▸ Written task:
Switch each "GUI agent" to "screen agent" in the lines below, and reproduce them with everything else unchanged.

▸ Data supplied:
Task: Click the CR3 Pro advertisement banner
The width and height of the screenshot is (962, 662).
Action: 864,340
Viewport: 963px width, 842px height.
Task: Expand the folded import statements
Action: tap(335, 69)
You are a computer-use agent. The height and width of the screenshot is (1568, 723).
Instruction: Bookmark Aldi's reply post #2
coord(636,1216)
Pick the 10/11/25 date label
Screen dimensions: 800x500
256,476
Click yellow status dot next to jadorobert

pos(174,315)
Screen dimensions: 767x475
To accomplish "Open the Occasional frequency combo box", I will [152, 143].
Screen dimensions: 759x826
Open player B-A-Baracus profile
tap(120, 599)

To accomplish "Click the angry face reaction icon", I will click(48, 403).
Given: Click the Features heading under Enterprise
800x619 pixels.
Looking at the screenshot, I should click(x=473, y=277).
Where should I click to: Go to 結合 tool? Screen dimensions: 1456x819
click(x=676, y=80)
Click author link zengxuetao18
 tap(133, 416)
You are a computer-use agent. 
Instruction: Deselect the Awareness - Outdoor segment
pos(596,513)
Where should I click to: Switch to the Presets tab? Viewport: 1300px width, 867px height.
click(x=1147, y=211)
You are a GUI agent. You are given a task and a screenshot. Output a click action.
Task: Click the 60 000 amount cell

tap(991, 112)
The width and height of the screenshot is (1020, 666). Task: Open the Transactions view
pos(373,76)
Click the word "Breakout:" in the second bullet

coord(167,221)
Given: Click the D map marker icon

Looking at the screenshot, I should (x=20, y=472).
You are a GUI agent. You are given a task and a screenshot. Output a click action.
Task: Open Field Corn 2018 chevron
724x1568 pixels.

▸ Answer to the task:
Task: Click the CR3 Pro advertisement banner
The width and height of the screenshot is (962, 662).
Action: 864,340
Viewport: 963px width, 842px height.
Task: Expand the folded import statements
Action: tap(335, 69)
You are a computer-use agent. The height and width of the screenshot is (1568, 723).
Instruction: Bookmark Aldi's reply post #2
coord(636,1216)
Pick the 10/11/25 date label
Screen dimensions: 800x500
256,476
Click yellow status dot next to jadorobert

pos(174,315)
Screen dimensions: 767x475
To accomplish "Open the Occasional frequency combo box", I will [152, 143].
Screen dimensions: 759x826
Open player B-A-Baracus profile
tap(120, 599)

To accomplish "Click the angry face reaction icon", I will click(48, 403).
Given: Click the Features heading under Enterprise
800x619 pixels.
Looking at the screenshot, I should click(x=473, y=277).
Where should I click to: Go to 結合 tool? Screen dimensions: 1456x819
click(x=676, y=80)
Click author link zengxuetao18
 tap(133, 416)
You are a computer-use agent. 
Instruction: Deselect the Awareness - Outdoor segment
pos(596,513)
Where should I click to: Switch to the Presets tab? Viewport: 1300px width, 867px height.
click(x=1147, y=211)
You are a screen agent. You are given a task and a screenshot. Output a click action.
Task: Click the 60 000 amount cell

tap(991, 112)
The width and height of the screenshot is (1020, 666). Task: Open the Transactions view
pos(373,76)
Click the word "Breakout:" in the second bullet

coord(167,221)
Given: Click the D map marker icon

Looking at the screenshot, I should (x=20, y=472).
You are a screen agent. You are given a task and a screenshot. Output a click action.
Task: Open Field Corn 2018 chevron
724x1568 pixels.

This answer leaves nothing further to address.